Request shape: Path {slug} + body { email: string, role: "viewer"|"editor"|"admin"|"owner" }.
Response shape: { id, email, role, token, expiresAt, createdAt, emailSent }.
Key errors: 400 validation, 403 insufficient privileges or role escalation, 404 tenant not found.
Example: Body { email: "user@example.com", role: "editor" }.
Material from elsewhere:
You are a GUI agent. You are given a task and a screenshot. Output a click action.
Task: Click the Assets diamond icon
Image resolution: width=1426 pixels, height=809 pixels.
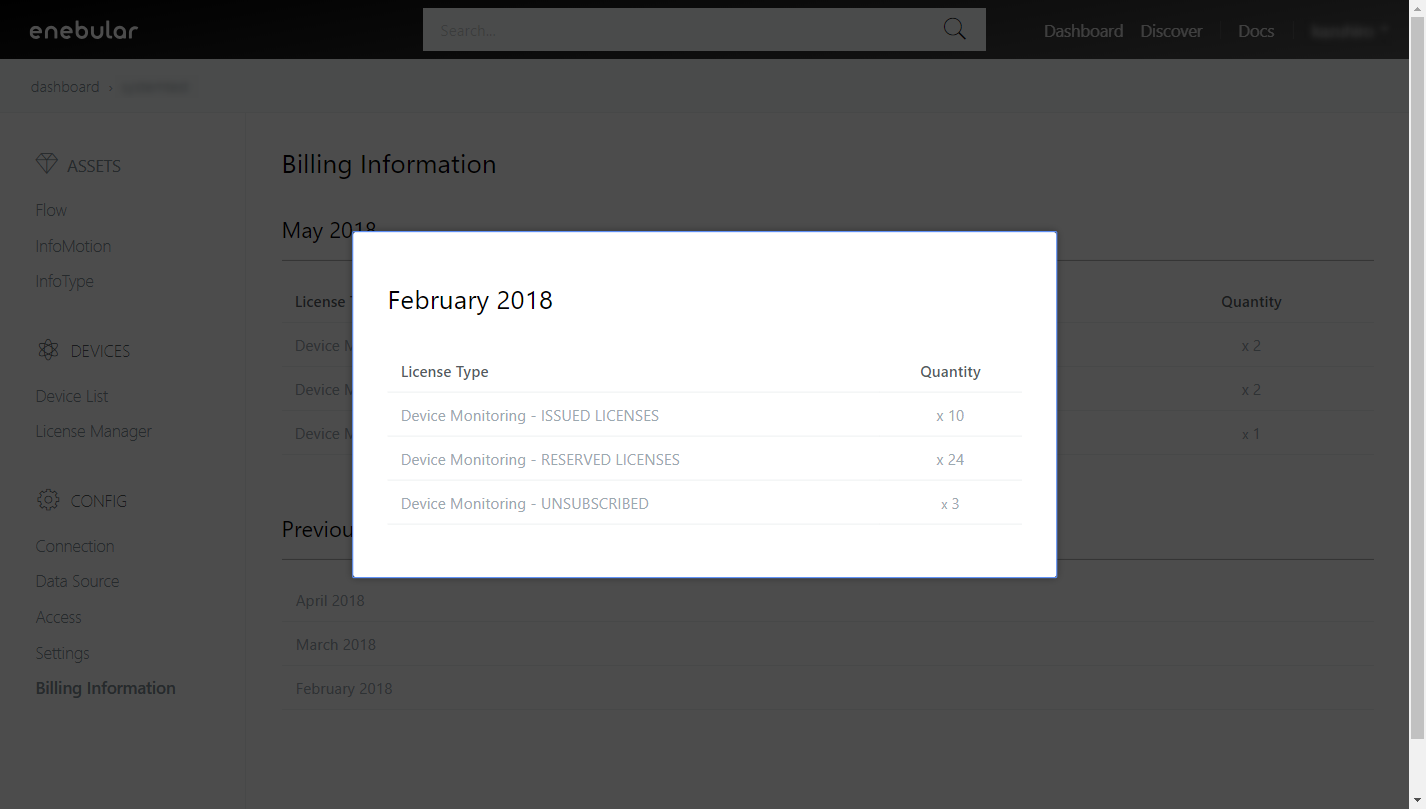[x=47, y=164]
`POST /api/tenants/{slug}/members/remove`

Purpose: Remove a member from the tenant. Cannot remove yourself, the last owner, or someone with equal/higher privileges (unless owner).
Auth: Clerk session + tenant admin+.
Request shape: Path {slug} + body { userId: string }.
Response shape: { ok, userId }.
Key errors: 400 validation, 403 self-removal or privilege check, 404 member not found.
Example: Body { userId: "user_123" }.

`POST /api/tenants/{slug}/members/revoke-invite`

Purpose: Revoke a pending invite by its ID.
Auth: Clerk session + tenant admin+.
Request shape: Path {slug} + body { inviteId: number }.
Response shape: { ok, inviteId }.
Key errors: 400 validation, 403, 404 invite not found or already revoked.
Example: Body { inviteId: 42 }.

`POST /api/tenants/{slug}/members/update-role`

Purpose: Change a member's role. Cannot change your own role, assign owner (unless caller is owner), or act on members with equal/higher privileges.
Auth: Clerk session + tenant admin+.
Request shape: Path {slug} + body { userId: string, role: "viewer"|"editor"|"admin"|"owner" }.
Response shape: { userId, role, updatedAt }.
Key errors: 400 validation, 403 privilege checks, 404 member not found.
Example: Body { userId: "user_123", role: "admin" }.